> [To do]: Return the exact lines from the one containing "Task: Click the Show" through the final line of the material below, with both ends kept.

/---

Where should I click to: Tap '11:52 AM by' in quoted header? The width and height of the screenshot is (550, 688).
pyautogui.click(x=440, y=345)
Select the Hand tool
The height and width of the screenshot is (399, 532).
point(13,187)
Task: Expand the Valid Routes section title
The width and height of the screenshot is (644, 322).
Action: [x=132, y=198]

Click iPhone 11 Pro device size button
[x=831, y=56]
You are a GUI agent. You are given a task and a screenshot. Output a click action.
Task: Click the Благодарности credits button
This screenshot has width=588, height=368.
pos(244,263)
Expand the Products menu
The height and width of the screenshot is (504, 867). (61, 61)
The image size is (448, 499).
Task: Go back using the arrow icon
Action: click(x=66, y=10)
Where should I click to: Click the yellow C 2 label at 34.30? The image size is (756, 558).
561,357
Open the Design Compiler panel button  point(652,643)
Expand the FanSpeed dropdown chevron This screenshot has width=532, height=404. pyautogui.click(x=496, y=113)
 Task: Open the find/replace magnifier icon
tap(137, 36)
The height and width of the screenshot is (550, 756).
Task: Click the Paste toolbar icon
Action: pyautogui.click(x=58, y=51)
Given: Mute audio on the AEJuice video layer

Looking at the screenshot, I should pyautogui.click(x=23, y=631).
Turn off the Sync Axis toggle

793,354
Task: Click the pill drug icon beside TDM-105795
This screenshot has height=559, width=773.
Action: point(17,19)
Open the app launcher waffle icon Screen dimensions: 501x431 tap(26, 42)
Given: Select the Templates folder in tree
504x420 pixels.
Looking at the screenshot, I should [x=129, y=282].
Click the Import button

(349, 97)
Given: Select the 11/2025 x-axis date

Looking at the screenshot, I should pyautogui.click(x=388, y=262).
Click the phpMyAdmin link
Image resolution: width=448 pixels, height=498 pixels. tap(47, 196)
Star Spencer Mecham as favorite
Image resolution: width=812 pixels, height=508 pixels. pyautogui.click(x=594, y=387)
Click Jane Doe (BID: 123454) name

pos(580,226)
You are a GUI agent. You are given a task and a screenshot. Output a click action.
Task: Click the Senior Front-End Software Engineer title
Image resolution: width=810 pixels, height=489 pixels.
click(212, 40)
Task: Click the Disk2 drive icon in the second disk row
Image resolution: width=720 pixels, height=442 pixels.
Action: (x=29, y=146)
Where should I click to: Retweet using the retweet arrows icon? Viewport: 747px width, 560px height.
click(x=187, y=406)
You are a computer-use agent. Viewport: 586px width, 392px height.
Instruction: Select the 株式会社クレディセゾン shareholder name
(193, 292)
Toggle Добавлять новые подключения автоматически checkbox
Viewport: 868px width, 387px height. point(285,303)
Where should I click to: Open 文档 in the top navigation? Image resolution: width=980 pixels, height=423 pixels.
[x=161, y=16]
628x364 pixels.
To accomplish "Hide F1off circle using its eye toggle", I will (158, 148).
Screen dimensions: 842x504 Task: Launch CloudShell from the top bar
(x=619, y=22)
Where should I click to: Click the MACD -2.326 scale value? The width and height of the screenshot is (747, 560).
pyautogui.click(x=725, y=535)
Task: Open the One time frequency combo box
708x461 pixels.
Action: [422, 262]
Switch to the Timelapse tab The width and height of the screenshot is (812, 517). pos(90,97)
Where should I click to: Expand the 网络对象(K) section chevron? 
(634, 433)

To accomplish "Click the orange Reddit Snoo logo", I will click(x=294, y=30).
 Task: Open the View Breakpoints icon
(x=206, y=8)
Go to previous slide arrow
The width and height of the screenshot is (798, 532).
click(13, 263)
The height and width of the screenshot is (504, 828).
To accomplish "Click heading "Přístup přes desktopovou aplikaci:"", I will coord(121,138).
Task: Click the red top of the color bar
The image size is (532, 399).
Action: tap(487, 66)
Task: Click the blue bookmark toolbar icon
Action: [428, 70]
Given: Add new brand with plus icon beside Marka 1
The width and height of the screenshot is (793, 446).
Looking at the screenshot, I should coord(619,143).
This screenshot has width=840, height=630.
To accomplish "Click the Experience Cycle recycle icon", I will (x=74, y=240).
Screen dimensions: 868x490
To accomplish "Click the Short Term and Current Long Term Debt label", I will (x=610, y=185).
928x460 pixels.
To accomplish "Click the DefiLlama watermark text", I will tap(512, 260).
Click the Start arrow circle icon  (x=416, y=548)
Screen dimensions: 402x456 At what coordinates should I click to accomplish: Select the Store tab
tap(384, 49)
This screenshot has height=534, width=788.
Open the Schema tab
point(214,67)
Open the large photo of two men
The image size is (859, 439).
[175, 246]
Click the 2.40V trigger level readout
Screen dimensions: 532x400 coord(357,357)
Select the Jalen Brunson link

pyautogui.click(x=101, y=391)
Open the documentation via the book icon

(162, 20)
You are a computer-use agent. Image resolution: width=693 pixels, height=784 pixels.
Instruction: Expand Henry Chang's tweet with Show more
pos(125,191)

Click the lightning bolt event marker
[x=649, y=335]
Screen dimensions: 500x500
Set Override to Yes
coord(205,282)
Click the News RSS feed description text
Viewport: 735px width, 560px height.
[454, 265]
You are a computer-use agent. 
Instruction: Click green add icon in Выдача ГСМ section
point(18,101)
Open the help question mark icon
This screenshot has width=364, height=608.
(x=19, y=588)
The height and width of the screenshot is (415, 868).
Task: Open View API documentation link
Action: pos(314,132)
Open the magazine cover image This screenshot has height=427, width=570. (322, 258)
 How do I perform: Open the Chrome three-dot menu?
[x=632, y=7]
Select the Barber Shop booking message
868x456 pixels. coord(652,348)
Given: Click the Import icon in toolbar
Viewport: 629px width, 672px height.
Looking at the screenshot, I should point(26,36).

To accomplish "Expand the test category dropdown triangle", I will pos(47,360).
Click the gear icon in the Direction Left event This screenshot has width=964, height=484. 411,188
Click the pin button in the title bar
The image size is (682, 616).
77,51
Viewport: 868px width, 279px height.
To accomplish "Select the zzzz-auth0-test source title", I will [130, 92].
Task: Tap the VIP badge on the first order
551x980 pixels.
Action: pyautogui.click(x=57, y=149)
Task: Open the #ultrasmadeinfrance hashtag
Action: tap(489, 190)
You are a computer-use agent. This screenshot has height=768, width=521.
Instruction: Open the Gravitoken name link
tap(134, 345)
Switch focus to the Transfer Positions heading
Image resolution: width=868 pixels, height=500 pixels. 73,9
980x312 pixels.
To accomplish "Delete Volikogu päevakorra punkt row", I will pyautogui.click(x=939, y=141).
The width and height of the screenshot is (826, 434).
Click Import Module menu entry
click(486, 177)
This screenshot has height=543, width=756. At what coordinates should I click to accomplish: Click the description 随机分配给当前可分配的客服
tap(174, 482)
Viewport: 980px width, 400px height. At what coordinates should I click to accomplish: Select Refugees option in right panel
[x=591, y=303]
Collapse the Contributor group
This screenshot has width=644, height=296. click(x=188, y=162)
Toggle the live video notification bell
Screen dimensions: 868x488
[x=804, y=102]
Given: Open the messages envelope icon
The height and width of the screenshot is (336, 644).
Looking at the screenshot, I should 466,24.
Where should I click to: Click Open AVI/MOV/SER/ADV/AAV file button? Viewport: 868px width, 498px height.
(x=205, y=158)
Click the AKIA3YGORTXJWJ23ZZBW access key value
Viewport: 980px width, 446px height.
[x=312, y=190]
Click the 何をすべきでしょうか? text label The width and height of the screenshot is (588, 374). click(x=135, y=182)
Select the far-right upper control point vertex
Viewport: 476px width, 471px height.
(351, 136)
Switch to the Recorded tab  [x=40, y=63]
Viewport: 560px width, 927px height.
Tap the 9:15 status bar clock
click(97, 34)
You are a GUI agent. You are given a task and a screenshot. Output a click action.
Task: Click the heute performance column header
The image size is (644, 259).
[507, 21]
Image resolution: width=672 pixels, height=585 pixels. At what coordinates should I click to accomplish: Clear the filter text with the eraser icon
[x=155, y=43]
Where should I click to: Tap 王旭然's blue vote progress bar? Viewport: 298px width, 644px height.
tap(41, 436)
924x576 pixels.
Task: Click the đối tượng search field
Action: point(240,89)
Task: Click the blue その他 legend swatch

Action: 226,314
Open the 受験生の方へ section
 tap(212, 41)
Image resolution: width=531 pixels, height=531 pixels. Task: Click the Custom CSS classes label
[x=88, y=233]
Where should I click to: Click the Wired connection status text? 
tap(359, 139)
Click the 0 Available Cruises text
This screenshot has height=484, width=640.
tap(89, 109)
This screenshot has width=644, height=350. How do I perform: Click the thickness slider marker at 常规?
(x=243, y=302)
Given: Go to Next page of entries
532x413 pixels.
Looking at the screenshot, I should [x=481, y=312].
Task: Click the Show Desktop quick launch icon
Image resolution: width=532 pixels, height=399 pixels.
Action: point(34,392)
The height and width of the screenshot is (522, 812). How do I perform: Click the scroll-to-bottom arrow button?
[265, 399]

\---

> [Response area]:
Task: Click the Show Desktop quick launch icon
Image resolution: width=532 pixels, height=399 pixels.
Action: point(34,392)
The height and width of the screenshot is (522, 812). How do I perform: Click the scroll-to-bottom arrow button?
[265, 399]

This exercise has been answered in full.